▶ EXERCISE PROMPT: Copy out the data below verbatim.

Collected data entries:
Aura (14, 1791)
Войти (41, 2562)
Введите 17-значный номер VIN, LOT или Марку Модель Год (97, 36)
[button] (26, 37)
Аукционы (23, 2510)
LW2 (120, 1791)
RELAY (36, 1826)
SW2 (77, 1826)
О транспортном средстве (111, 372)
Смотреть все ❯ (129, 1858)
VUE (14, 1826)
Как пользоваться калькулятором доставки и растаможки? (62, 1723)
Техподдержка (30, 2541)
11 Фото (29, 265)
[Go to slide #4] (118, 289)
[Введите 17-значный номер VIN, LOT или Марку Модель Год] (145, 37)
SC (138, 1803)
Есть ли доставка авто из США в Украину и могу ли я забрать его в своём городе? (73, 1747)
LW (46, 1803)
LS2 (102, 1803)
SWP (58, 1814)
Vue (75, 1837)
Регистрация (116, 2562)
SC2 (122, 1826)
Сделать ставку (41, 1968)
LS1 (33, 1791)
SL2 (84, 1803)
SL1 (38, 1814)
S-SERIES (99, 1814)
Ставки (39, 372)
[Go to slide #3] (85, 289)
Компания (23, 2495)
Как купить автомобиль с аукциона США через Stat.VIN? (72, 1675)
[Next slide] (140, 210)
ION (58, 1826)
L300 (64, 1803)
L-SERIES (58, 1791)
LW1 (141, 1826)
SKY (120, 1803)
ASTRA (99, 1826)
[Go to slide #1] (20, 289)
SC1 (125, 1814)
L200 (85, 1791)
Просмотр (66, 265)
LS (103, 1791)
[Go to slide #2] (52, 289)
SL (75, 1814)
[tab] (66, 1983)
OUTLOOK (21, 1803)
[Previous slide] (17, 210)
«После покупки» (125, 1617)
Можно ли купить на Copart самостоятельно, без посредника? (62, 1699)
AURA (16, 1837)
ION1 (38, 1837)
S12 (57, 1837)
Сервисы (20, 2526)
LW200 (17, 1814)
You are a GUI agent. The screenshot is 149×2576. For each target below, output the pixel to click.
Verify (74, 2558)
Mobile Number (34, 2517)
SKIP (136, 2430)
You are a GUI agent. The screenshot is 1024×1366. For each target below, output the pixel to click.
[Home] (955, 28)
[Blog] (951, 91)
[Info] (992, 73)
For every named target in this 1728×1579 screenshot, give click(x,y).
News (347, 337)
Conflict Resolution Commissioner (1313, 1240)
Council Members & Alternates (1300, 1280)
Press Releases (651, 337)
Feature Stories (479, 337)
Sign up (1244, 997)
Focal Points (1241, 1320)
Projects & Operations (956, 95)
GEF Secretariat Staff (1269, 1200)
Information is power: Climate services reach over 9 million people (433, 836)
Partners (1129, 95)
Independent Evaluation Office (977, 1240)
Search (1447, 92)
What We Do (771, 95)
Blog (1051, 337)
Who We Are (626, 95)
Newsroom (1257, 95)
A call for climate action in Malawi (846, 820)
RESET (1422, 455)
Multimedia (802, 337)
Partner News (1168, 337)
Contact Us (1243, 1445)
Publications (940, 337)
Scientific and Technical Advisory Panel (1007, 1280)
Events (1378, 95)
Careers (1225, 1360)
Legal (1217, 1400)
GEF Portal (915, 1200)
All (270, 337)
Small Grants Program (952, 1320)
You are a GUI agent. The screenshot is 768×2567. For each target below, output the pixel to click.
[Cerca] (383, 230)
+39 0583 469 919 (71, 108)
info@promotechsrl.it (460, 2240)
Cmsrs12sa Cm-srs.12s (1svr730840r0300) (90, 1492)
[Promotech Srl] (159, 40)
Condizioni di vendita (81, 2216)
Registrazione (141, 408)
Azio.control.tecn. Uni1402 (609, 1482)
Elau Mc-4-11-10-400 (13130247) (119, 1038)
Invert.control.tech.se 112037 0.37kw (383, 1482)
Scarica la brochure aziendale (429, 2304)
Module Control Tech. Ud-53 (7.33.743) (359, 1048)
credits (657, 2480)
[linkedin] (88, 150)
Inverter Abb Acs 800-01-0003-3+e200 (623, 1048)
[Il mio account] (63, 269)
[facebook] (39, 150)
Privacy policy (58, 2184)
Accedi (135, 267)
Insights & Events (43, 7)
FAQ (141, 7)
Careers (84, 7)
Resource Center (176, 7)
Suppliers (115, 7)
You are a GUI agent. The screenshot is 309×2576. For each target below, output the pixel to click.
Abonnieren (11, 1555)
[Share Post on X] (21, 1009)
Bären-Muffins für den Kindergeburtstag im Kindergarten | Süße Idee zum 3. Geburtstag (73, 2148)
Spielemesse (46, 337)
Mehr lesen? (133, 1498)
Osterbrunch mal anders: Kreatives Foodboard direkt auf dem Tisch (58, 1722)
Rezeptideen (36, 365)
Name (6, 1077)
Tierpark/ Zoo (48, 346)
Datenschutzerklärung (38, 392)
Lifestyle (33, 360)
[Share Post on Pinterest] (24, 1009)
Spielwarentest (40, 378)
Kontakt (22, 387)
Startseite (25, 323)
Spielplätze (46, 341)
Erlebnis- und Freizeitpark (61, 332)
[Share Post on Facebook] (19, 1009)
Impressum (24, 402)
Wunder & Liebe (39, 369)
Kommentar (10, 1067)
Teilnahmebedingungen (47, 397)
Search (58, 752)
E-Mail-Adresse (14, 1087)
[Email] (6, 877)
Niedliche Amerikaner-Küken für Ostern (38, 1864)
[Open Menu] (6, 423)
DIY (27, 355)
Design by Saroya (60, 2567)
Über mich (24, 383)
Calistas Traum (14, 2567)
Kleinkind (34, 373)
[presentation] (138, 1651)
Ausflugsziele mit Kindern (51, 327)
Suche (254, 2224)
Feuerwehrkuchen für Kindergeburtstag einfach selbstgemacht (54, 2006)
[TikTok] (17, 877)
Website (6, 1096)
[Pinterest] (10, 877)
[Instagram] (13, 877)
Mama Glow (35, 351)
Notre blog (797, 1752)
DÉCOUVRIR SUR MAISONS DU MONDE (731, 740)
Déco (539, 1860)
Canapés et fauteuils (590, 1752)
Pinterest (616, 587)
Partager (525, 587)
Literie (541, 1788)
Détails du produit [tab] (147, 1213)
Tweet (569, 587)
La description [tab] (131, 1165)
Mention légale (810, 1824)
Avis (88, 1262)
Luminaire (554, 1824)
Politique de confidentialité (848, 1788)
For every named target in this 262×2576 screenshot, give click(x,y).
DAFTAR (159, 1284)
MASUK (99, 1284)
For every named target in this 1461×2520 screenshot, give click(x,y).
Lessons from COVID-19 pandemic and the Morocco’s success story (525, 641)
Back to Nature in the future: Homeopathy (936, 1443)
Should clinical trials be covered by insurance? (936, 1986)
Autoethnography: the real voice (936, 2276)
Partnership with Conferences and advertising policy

▶ RESULT FOR THIS EXERCISE:
Aura (14, 1791)
Войти (41, 2562)
Введите 17-значный номер VIN, LOT или Марку Модель Год (97, 36)
[button] (26, 37)
Аукционы (23, 2510)
LW2 (120, 1791)
RELAY (36, 1826)
SW2 (77, 1826)
О транспортном средстве (111, 372)
Смотреть все ❯ (129, 1858)
VUE (14, 1826)
Как пользоваться калькулятором доставки и растаможки? (62, 1723)
Техподдержка (30, 2541)
11 Фото (29, 265)
[Go to slide #4] (118, 289)
[Введите 17-значный номер VIN, LOT или Марку Модель Год] (145, 37)
SC (138, 1803)
Есть ли доставка авто из США в Украину и могу ли я забрать его в своём городе? (73, 1747)
LW (46, 1803)
LS2 (102, 1803)
SWP (58, 1814)
Vue (75, 1837)
Регистрация (116, 2562)
SC2 (122, 1826)
Сделать ставку (41, 1968)
LS1 (33, 1791)
SL2 (84, 1803)
SL1 (38, 1814)
S-SERIES (99, 1814)
Ставки (39, 372)
[Go to slide #3] (85, 289)
Компания (23, 2495)
Как купить автомобиль с аукциона США через Stat.VIN? (72, 1675)
[Next slide] (140, 210)
ION (58, 1826)
L300 (64, 1803)
L-SERIES (58, 1791)
LW1 (141, 1826)
SKY (120, 1803)
ASTRA (99, 1826)
[Go to slide #1] (20, 289)
SC1 (125, 1814)
L200 (85, 1791)
Просмотр (66, 265)
LS (103, 1791)
[Go to slide #2] (52, 289)
SL (75, 1814)
[tab] (66, 1983)
OUTLOOK (21, 1803)
[Previous slide] (17, 210)
«После покупки» (125, 1617)
Можно ли купить на Copart самостоятельно, без посредника? (62, 1699)
AURA (16, 1837)
ION1 (38, 1837)
S12 (57, 1837)
Сервисы (20, 2526)
LW200 (17, 1814)
You are a GUI agent. The screenshot is 149×2576. For each target below, output the pixel to click.
Verify (74, 2558)
Mobile Number (34, 2517)
SKIP (136, 2430)
You are a GUI agent. The screenshot is 1024×1366. For each target below, output the pixel to click.
[Home] (955, 28)
[Blog] (951, 91)
[Info] (992, 73)
For every named target in this 1728×1579 screenshot, give click(x,y).
News (347, 337)
Conflict Resolution Commissioner (1313, 1240)
Council Members & Alternates (1300, 1280)
Press Releases (651, 337)
Feature Stories (479, 337)
Sign up (1244, 997)
Focal Points (1241, 1320)
Projects & Operations (956, 95)
GEF Secretariat Staff (1269, 1200)
Information is power: Climate services reach over 9 million people (433, 836)
Partners (1129, 95)
Independent Evaluation Office (977, 1240)
Search (1447, 92)
What We Do (771, 95)
Blog (1051, 337)
Who We Are (626, 95)
Newsroom (1257, 95)
A call for climate action in Malawi (846, 820)
RESET (1422, 455)
Multimedia (802, 337)
Partner News (1168, 337)
Contact Us (1243, 1445)
Publications (940, 337)
Scientific and Technical Advisory Panel (1007, 1280)
Events (1378, 95)
Careers (1225, 1360)
Legal (1217, 1400)
GEF Portal (915, 1200)
All (270, 337)
Small Grants Program (952, 1320)
You are a GUI agent. The screenshot is 768×2567. For each target below, output the pixel to click.
[Cerca] (383, 230)
+39 0583 469 919 (71, 108)
info@promotechsrl.it (460, 2240)
Cmsrs12sa Cm-srs.12s (1svr730840r0300) (90, 1492)
[Promotech Srl] (159, 40)
Condizioni di vendita (81, 2216)
Registrazione (141, 408)
Azio.control.tecn. Uni1402 (609, 1482)
Elau Mc-4-11-10-400 (13130247) (119, 1038)
Invert.control.tech.se 112037 0.37kw (383, 1482)
Scarica la brochure aziendale (429, 2304)
Module Control Tech. Ud-53 (7.33.743) (359, 1048)
credits (657, 2480)
[linkedin] (88, 150)
Inverter Abb Acs 800-01-0003-3+e200 (623, 1048)
[Il mio account] (63, 269)
[facebook] (39, 150)
Privacy policy (58, 2184)
Accedi (135, 267)
Insights & Events (43, 7)
FAQ (141, 7)
Careers (84, 7)
Resource Center (176, 7)
Suppliers (115, 7)
You are a GUI agent. The screenshot is 309×2576. For each target below, output the pixel to click.
Abonnieren (11, 1555)
[Share Post on X] (21, 1009)
Bären-Muffins für den Kindergeburtstag im Kindergarten | Süße Idee zum 3. Geburtstag (73, 2148)
Spielemesse (46, 337)
Mehr lesen? (133, 1498)
Osterbrunch mal anders: Kreatives Foodboard direkt auf dem Tisch (58, 1722)
Rezeptideen (36, 365)
Name (6, 1077)
Tierpark/ Zoo (48, 346)
Datenschutzerklärung (38, 392)
Lifestyle (33, 360)
[Share Post on Pinterest] (24, 1009)
Spielwarentest (40, 378)
Kontakt (22, 387)
Startseite (25, 323)
Spielplätze (46, 341)
Erlebnis- und Freizeitpark (61, 332)
[Share Post on Facebook] (19, 1009)
Impressum (24, 402)
Wunder & Liebe (39, 369)
Kommentar (10, 1067)
Teilnahmebedingungen (47, 397)
Search (58, 752)
E-Mail-Adresse (14, 1087)
[Email] (6, 877)
Niedliche Amerikaner-Küken für Ostern (38, 1864)
[Open Menu] (6, 423)
DIY (27, 355)
Design by Saroya (60, 2567)
Über mich (24, 383)
Calistas Traum (14, 2567)
Kleinkind (34, 373)
[presentation] (138, 1651)
Ausflugsziele mit Kindern (51, 327)
Suche (254, 2224)
Feuerwehrkuchen für Kindergeburtstag einfach selbstgemacht (54, 2006)
[TikTok] (17, 877)
Website (6, 1096)
[Pinterest] (10, 877)
[Instagram] (13, 877)
Mama Glow (35, 351)
Notre blog (797, 1752)
DÉCOUVRIR SUR MAISONS DU MONDE (731, 740)
Déco (539, 1860)
Canapés et fauteuils (590, 1752)
Pinterest (616, 587)
Partager (525, 587)
Literie (541, 1788)
Détails du produit [tab] (147, 1213)
Tweet (569, 587)
La description [tab] (131, 1165)
Mention légale (810, 1824)
Avis (88, 1262)
Luminaire (554, 1824)
Politique de confidentialité (848, 1788)
For every named target in this 262×2576 screenshot, give click(x,y).
DAFTAR (159, 1284)
MASUK (99, 1284)
For every named target in this 1461×2520 screenshot, give click(x,y).
Lessons from COVID-19 pandemic and the Morocco’s success story (525, 641)
Back to Nature in the future: Homeopathy (936, 1443)
Should clinical trials be covered by insurance? (936, 1986)
Autoethnography: the real voice (936, 2276)
Partnership with Conferences and advertising policy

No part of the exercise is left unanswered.